§ Goal
Please collect every line in the listing below that contains the word "screenshot", and copy each one out. Case counts.
** Start of Data records **
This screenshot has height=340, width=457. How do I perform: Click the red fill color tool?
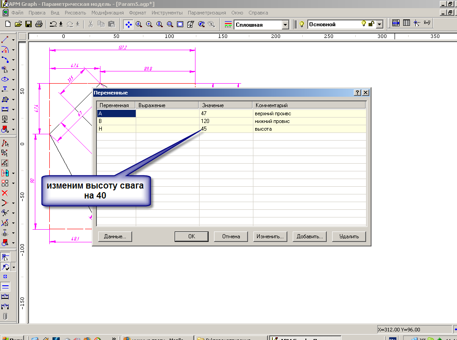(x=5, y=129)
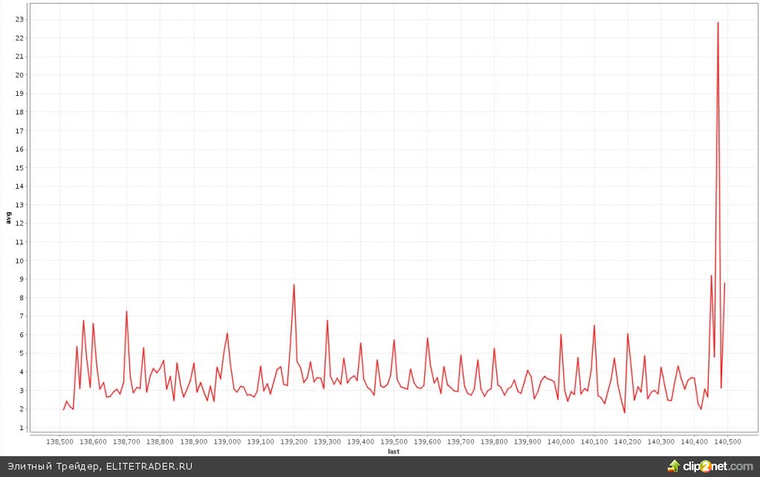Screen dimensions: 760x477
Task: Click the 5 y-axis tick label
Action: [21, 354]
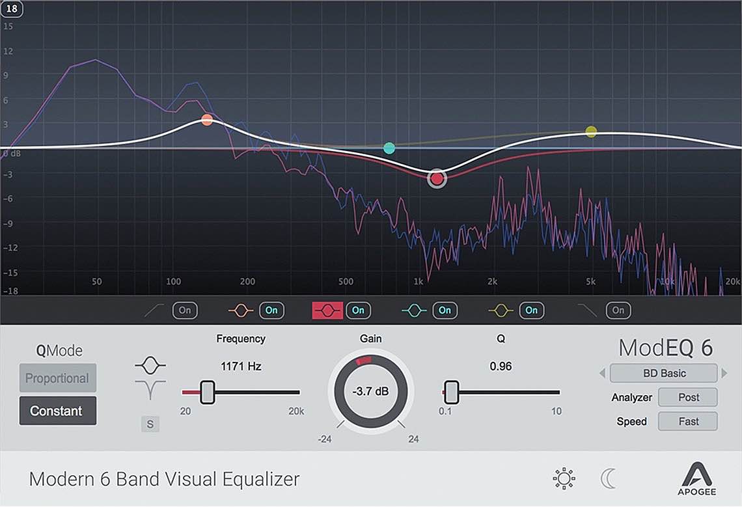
** End of Data records **
** Start of Data records **
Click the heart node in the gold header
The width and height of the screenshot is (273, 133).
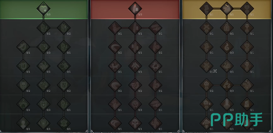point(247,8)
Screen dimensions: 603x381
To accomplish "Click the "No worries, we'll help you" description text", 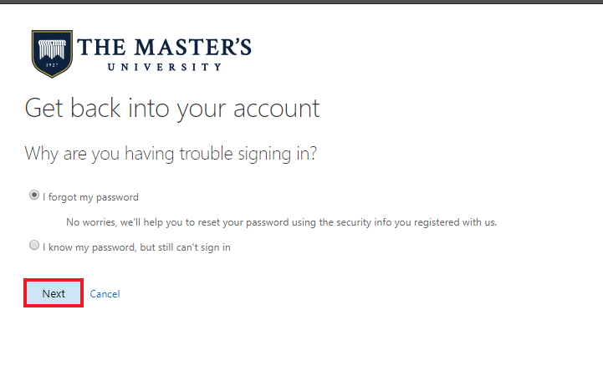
** End of Data records **
§ Solution to the problem
This screenshot has height=340, width=457. How do I perform: Click the red fill color tool?
The width and height of the screenshot is (273, 133).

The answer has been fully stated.